8. Presence of leptomeningeal disease. 9. Has active autoimmune disease that has required systemic treatment in the past 2
years (i.e. with use of disease modifying agents, corticosteroids or
immunosuppressive drugs). Replacement therapy (eg., thyroxine, insulin, or
physiologic corticosteroid replacement therapy for adrenal or pituitary
insufficiency, etc.) is not considered a form of systemic treatment.
10. Pregnancy or breast feeding. Should a woman become pregnant or suspect she is
pregnant while participating in this study, she should inform her treating physician
immediately. Because there is an unknown but potential risk for adverse events in
nursing infants secondary to treatment of the mother with pembrolizumab,
breastfeeding must be discontinued if the mother is treated with pembrolizumab.
11. Patients may not be receiving any other investigational agents and may not have
participated in a study of an investigational agent or using an investigational
device within 4 weeks of the first dose of treatment.
12. Either a concurrent condition (including medical illness, such as active infection
requiring treatment with intravenous antibiotics or the presence of laboratory
abnormalities) or history of a prior condition that places the patient at
unacceptable risk if he/she were treated with the study drug or a medical condition
that confounds the ability to interpret data from the study.
13. Concurrent, active malignancies in addition to those being studied (other than
cutaneous squamous cell carcinoma or basal cell carcinoma)
14. Patients with active hemoptysis.
15. Any contraindication to MRI (i.e. patients with pacemakers or other metal implanted
medical devices). An MRI safety questionnaire is required prior to MR imaging.
16. Has a history of (non-infectious) pneumonitis that required steroids or current
pneumonitis.
17. Has a known Human Immunodeficiency Virus (HIV), Hepatitis B (HBV), or Hepatitis C
(HCV) infection.
18. Has received a live vaccine within 30 days prior to the first dose of trial
treatment.
19. Inadequately controlled hypertension (defined as systolic blood pressure >150 mmHg
and/or diastolic blood pressure > 100 mmHg). Anti-hypertensive therapy to achieve
these parameters is allowable.
20. History of myocardial infarction or unstable angina within 3 months prior to Cycle
1, Day 1. 21. History of stroke or transient ischemic attack within 3 months prior to Cycle 1, Day
1. 22. Significant vascular disease (e.g., aortic aneurysm requiring surgical repair or
recent peripheral arterial thrombosis) within 6 months prior to Cycle 1, Day 1. 23. Evidence of bleeding diathesis or clinically significant coagulopathy (in the
absence of therapeutic anticoagulation).
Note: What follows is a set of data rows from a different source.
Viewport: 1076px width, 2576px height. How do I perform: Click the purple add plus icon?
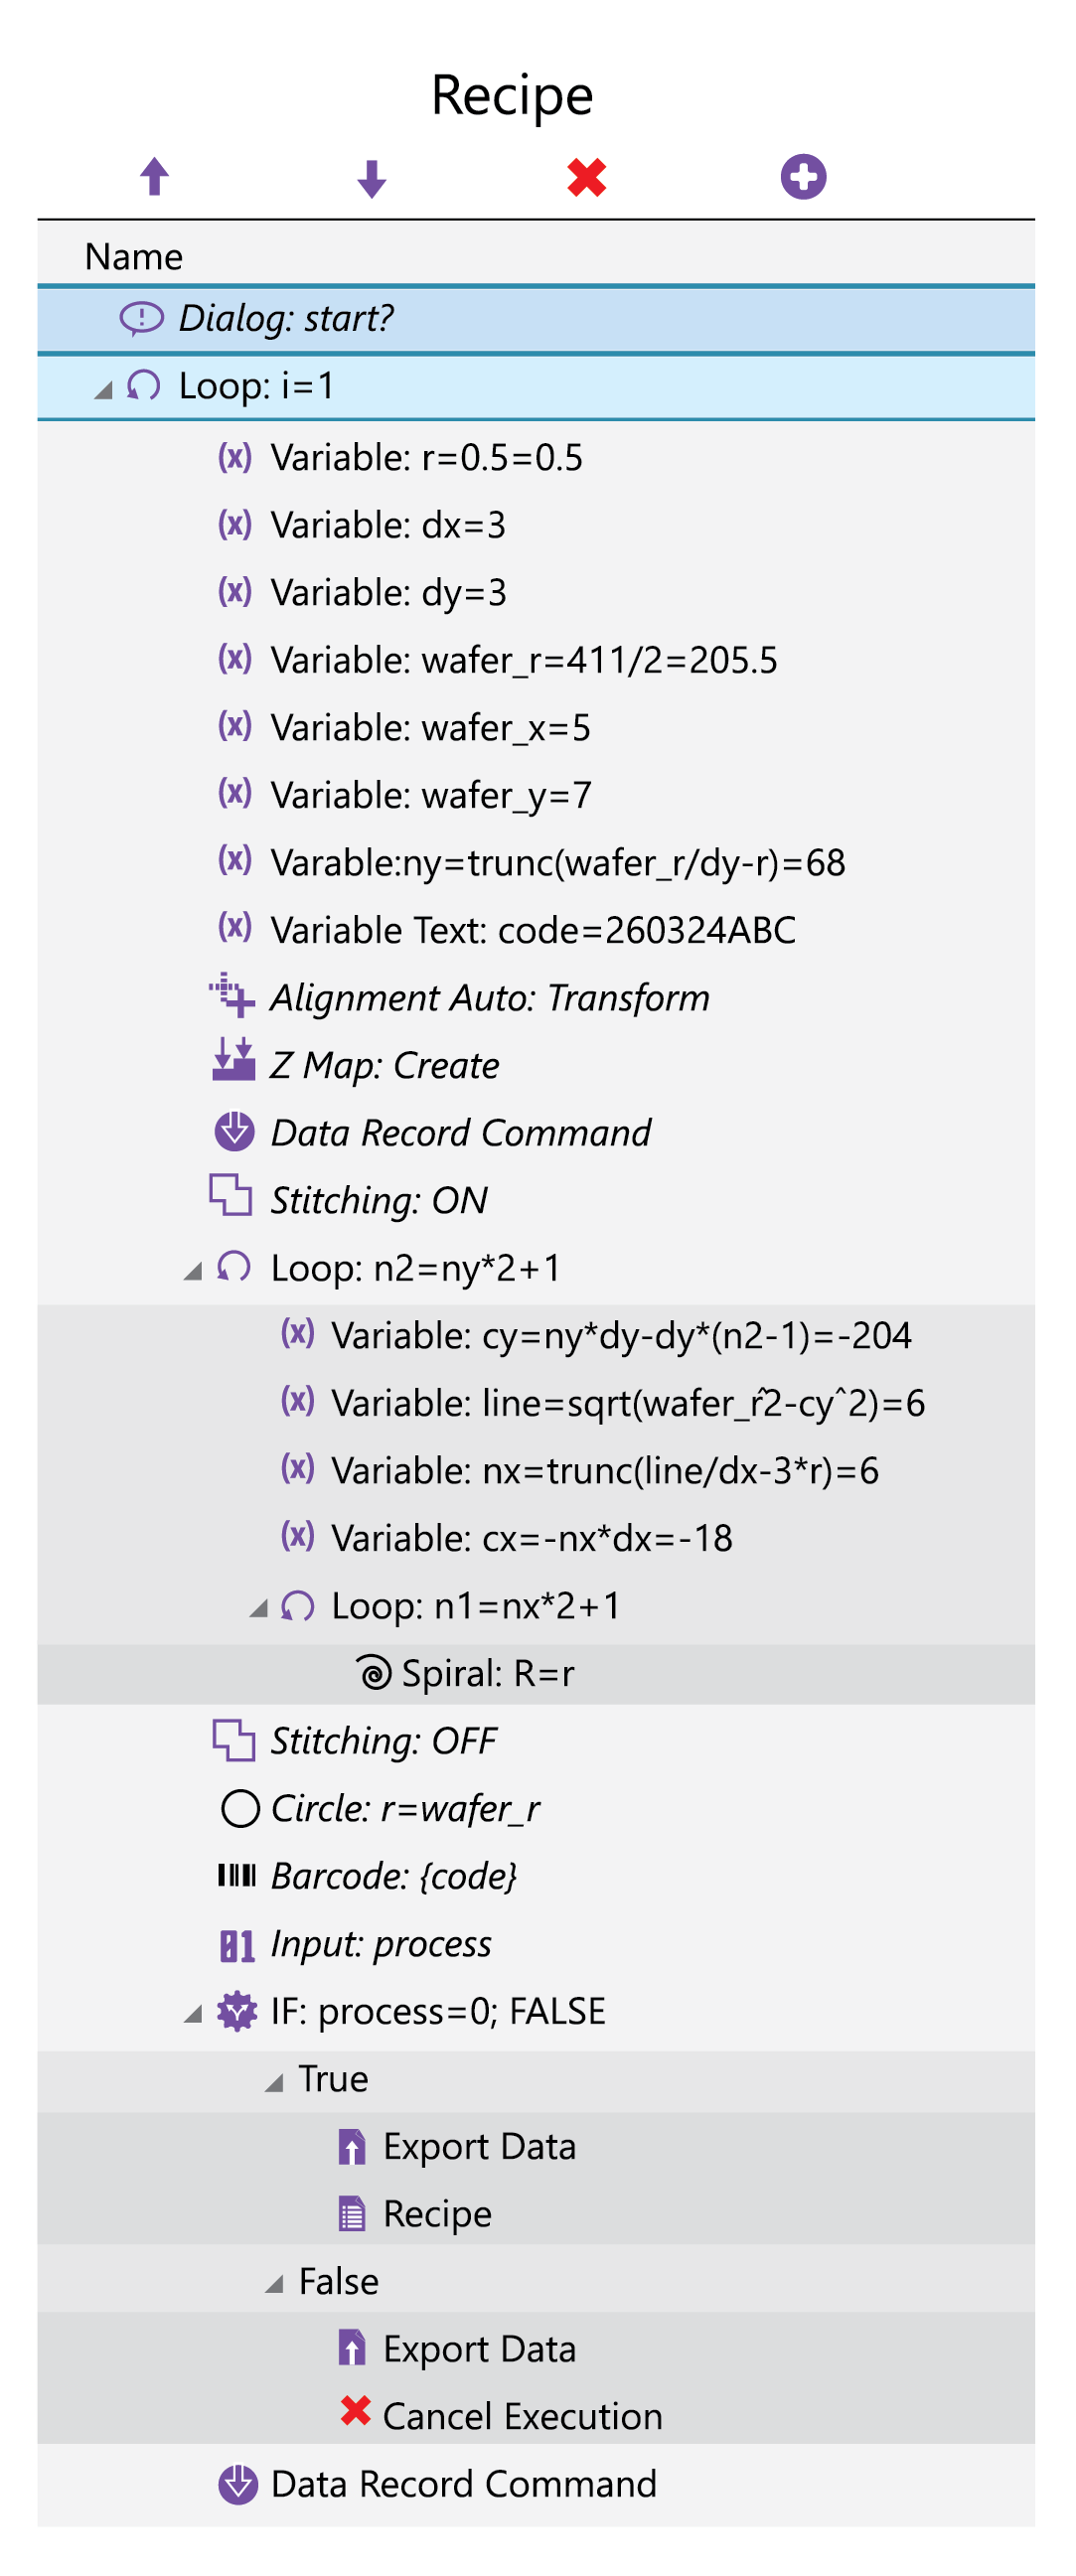[x=803, y=177]
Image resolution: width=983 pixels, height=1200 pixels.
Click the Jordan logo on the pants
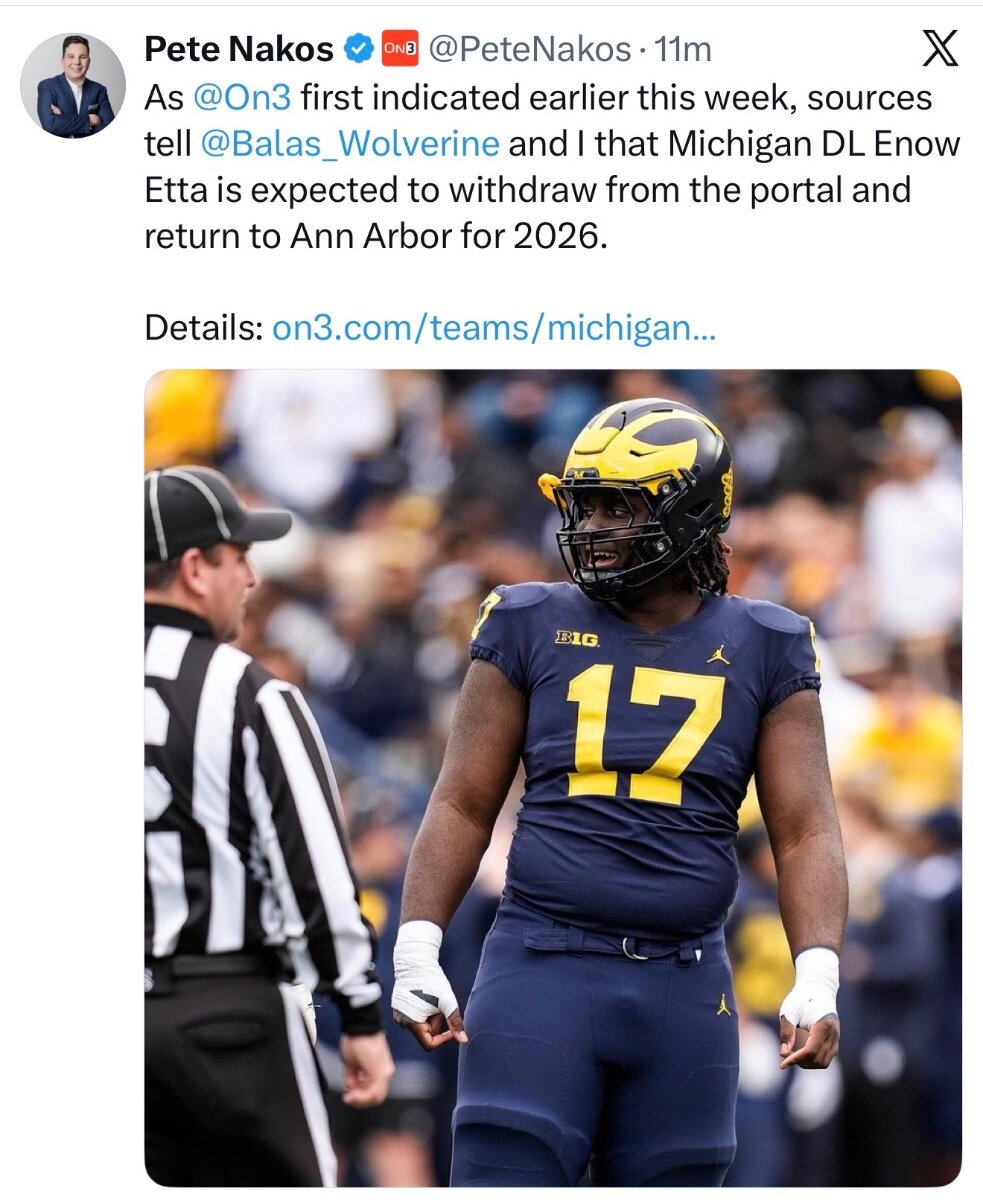point(723,1004)

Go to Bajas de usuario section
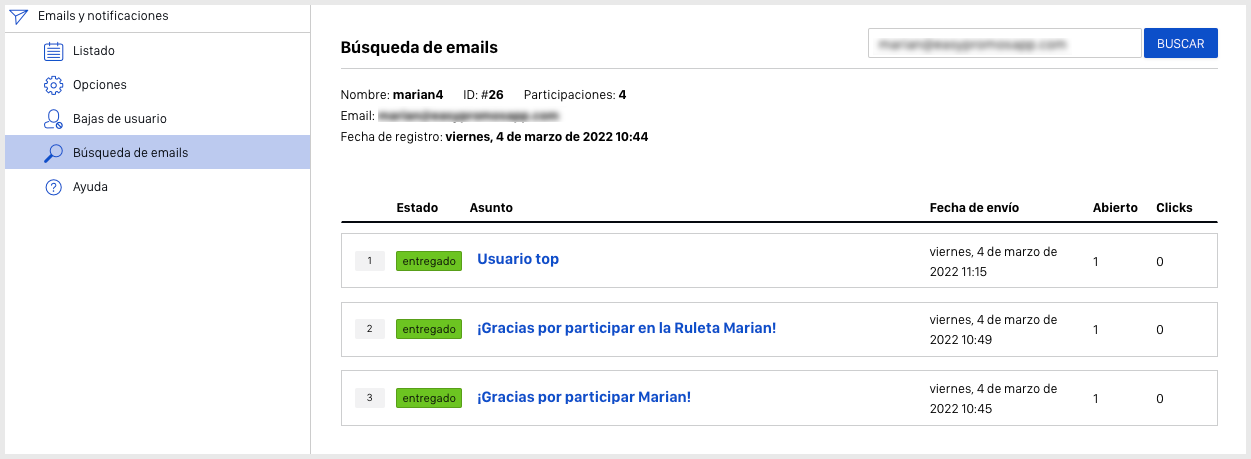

Any history of significant bleeding or
thrombosis should be discussed the study PIs.
24. Current or recent (within 10 calendar days prior to Cycle 1, Day 1) use of
dipyramidole, ticlopidine, clopidogrel, or cilostazol. 25. Warfarin is not permitted. Prophylactic or therapeutic use of low molecular-weight
heparin (e.g., enoxaparin) or direct thrombin inhibitors are permitted.
26. History of abdominal or tracheoesophageal fistula or gastrointestinal perforation
within 6 months prior to Cycle 1, Day 1. 27. Serious, non-healing or dehiscing wound. 28. Proteinuria > 2.0 g of protein in a 24-hour urine collection. All patients with 2
protein on dipstick urinalysis at baseline must undergo a 24-hour urine collection
for protein.
29. Has a history of (non-infectious) pneumonitis that required steroids, current
pneumonitis or evidence of interstitial lung disease.